Records for the task: Begin

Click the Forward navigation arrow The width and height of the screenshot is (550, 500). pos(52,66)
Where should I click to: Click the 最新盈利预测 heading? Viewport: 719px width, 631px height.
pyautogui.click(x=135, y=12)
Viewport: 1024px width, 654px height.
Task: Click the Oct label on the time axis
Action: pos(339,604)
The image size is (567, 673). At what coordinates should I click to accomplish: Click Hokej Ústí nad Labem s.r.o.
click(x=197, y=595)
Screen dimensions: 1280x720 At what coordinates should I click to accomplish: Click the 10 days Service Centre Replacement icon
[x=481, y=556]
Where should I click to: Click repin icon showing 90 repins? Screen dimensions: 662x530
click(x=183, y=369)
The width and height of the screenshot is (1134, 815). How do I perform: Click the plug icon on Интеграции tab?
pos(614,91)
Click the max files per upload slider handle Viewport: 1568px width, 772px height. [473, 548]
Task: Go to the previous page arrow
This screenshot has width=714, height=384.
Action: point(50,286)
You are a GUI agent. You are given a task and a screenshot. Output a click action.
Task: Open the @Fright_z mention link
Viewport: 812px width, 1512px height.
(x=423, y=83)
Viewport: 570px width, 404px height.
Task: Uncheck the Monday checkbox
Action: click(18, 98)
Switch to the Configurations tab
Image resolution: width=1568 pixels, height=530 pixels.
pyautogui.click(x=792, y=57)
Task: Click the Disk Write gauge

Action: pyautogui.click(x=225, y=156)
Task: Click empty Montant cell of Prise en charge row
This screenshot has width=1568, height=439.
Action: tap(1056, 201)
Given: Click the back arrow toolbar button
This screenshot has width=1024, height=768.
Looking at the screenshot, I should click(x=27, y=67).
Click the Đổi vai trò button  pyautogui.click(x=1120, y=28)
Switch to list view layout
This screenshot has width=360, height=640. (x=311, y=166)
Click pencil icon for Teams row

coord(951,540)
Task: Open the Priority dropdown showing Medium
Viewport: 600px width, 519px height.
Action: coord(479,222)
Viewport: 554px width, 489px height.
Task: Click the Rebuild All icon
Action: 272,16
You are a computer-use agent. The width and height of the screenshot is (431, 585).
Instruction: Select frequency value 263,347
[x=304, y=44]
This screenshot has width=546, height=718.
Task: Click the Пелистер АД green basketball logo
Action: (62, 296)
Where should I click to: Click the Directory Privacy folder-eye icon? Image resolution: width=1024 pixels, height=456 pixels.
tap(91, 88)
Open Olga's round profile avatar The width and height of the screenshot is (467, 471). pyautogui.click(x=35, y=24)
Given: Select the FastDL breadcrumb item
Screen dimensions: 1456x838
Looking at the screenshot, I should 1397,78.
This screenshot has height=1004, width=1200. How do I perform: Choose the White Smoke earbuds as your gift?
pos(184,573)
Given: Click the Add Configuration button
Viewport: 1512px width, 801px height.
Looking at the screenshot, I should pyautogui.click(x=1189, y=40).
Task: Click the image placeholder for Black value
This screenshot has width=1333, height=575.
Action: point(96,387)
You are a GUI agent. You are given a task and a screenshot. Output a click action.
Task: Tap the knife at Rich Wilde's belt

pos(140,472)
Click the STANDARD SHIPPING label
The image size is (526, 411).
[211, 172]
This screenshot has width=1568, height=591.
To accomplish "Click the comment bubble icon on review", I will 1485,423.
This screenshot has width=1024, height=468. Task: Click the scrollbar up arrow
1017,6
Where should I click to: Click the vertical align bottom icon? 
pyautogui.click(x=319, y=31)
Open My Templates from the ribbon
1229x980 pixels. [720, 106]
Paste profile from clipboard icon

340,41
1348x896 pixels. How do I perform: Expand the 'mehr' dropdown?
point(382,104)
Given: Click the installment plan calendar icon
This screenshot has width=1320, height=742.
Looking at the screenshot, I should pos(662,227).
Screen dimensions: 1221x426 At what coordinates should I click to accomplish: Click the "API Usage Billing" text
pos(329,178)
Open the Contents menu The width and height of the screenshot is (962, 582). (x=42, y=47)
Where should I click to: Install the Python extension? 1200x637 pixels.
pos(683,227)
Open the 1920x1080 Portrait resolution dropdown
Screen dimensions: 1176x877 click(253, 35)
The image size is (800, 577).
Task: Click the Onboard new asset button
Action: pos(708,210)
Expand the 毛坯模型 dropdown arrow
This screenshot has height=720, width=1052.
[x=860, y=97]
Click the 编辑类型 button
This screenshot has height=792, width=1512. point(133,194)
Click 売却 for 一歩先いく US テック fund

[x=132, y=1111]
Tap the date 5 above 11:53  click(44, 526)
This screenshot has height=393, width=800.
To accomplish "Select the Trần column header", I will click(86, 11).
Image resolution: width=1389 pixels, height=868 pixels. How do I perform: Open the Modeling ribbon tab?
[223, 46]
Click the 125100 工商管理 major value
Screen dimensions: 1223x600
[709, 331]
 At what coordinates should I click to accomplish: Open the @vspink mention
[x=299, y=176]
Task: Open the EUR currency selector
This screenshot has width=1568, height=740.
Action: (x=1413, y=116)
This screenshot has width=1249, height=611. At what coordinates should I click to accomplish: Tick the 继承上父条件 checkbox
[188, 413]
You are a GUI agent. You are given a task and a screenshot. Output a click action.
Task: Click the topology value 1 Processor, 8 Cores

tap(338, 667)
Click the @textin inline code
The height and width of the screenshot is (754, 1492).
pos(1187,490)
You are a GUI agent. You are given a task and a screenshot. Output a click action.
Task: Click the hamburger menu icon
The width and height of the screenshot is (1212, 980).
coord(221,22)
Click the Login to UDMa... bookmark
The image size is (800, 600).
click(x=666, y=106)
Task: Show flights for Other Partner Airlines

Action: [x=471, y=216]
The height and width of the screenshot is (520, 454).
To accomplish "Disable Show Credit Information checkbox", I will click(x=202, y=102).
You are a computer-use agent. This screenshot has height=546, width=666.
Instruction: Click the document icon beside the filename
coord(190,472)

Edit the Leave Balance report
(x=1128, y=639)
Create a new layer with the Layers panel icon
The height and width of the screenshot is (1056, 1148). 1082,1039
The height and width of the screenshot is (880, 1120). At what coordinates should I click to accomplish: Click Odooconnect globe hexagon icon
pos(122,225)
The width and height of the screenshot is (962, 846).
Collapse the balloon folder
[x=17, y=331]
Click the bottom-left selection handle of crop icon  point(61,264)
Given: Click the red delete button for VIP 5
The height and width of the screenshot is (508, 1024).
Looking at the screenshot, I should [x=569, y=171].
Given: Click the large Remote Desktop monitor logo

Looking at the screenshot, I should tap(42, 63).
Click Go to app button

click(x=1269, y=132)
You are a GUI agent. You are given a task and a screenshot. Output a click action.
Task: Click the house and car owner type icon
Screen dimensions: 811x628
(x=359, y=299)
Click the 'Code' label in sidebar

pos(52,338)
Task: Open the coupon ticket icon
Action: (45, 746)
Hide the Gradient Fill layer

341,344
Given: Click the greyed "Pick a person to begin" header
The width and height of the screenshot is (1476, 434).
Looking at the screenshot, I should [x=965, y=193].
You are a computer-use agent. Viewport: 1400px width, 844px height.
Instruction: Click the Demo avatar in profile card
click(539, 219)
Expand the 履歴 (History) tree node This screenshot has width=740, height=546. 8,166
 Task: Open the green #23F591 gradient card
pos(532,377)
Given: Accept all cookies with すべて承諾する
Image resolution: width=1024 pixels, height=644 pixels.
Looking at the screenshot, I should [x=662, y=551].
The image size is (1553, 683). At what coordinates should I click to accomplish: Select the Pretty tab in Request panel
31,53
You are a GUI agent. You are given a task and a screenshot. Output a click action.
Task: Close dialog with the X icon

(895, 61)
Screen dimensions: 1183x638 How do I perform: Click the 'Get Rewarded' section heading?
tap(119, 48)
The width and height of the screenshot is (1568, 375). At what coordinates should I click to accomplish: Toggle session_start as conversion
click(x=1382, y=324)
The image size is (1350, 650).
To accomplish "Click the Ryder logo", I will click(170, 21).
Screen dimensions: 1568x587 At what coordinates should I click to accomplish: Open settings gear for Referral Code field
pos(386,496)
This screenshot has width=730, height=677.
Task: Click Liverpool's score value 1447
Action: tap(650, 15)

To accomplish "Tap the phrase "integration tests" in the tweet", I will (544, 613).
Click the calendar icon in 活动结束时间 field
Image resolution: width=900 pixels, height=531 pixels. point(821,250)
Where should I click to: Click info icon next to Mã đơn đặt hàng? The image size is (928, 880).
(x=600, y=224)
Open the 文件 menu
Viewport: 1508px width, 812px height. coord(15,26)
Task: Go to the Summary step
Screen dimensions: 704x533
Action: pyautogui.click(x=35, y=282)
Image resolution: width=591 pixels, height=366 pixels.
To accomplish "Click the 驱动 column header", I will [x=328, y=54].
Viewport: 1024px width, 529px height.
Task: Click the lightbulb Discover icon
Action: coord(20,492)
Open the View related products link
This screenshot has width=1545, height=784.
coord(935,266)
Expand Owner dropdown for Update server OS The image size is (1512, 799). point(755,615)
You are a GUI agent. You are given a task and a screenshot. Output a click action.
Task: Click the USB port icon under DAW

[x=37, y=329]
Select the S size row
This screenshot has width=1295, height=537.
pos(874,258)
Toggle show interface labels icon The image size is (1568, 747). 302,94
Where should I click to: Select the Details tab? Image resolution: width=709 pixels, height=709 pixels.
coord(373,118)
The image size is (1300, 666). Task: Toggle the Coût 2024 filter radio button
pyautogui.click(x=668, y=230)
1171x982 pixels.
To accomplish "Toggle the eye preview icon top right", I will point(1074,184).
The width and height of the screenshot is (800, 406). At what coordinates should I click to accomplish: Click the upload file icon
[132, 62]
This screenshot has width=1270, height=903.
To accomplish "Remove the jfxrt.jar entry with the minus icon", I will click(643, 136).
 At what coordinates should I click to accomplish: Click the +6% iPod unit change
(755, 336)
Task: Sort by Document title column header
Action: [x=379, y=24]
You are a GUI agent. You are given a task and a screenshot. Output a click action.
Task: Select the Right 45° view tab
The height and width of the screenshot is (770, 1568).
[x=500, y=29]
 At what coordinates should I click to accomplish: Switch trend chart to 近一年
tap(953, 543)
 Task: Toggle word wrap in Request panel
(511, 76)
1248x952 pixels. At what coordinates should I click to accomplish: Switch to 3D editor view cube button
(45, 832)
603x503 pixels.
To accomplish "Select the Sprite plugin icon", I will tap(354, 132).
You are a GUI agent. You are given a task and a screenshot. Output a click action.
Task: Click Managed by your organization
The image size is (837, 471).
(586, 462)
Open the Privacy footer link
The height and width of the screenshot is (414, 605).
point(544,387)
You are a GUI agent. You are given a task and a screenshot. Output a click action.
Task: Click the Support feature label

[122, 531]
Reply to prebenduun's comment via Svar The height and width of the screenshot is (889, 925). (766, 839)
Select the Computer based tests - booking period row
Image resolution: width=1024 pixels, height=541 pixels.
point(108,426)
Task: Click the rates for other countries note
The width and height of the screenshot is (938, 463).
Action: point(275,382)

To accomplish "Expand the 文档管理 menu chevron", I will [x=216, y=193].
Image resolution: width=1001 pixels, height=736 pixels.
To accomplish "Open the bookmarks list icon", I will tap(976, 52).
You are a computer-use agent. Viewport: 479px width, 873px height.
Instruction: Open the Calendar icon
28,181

Records for the task: End

What the task asks:
The reply should consist solely of the lines above from the one that has "Edit the Leave Balance report" through the one that has "Given: Click the red delete button for VIP 5", reproduced exactly.

Solution to this problem:
Edit the Leave Balance report
(x=1128, y=639)
Create a new layer with the Layers panel icon
The height and width of the screenshot is (1056, 1148). 1082,1039
The height and width of the screenshot is (880, 1120). At what coordinates should I click to accomplish: Click Odooconnect globe hexagon icon
pos(122,225)
The width and height of the screenshot is (962, 846).
Collapse the balloon folder
[x=17, y=331]
Click the bottom-left selection handle of crop icon  point(61,264)
Given: Click the red delete button for VIP 5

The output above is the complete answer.